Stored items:
★ ★ ★ ★
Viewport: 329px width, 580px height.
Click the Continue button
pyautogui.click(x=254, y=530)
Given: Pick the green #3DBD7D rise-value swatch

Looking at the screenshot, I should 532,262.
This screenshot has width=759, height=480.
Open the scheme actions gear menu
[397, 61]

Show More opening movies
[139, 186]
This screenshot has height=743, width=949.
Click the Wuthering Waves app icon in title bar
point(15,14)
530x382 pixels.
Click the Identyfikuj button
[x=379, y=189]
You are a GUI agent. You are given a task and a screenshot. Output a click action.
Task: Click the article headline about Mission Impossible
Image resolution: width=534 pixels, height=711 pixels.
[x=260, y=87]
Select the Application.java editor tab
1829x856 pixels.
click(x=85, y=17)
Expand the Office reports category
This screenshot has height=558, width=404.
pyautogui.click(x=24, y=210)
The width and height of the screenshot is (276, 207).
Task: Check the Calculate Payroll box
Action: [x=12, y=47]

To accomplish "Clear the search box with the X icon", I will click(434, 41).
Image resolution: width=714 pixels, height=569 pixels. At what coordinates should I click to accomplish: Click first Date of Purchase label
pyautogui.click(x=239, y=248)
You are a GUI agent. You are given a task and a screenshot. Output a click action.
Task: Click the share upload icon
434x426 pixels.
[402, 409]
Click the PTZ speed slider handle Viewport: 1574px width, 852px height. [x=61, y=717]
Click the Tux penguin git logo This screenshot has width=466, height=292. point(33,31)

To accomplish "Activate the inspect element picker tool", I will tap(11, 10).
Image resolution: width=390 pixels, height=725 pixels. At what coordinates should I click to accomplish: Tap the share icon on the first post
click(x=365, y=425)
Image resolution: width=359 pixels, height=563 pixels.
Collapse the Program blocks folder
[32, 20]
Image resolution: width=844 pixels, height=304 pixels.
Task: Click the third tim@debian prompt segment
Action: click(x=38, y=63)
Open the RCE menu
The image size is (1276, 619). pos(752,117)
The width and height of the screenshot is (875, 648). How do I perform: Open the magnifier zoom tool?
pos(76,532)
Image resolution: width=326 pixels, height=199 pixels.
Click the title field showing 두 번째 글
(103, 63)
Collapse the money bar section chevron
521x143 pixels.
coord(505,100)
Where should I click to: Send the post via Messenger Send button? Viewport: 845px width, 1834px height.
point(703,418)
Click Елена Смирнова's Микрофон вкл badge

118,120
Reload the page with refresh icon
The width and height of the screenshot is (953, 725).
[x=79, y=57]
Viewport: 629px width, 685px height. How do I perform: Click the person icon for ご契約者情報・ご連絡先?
★ ★ ★ ★
PROBLEM STATEMENT: Line count for the string "will": tally the lines of the records above that contain it and give only the result.

THE COMPLETED TASK: 2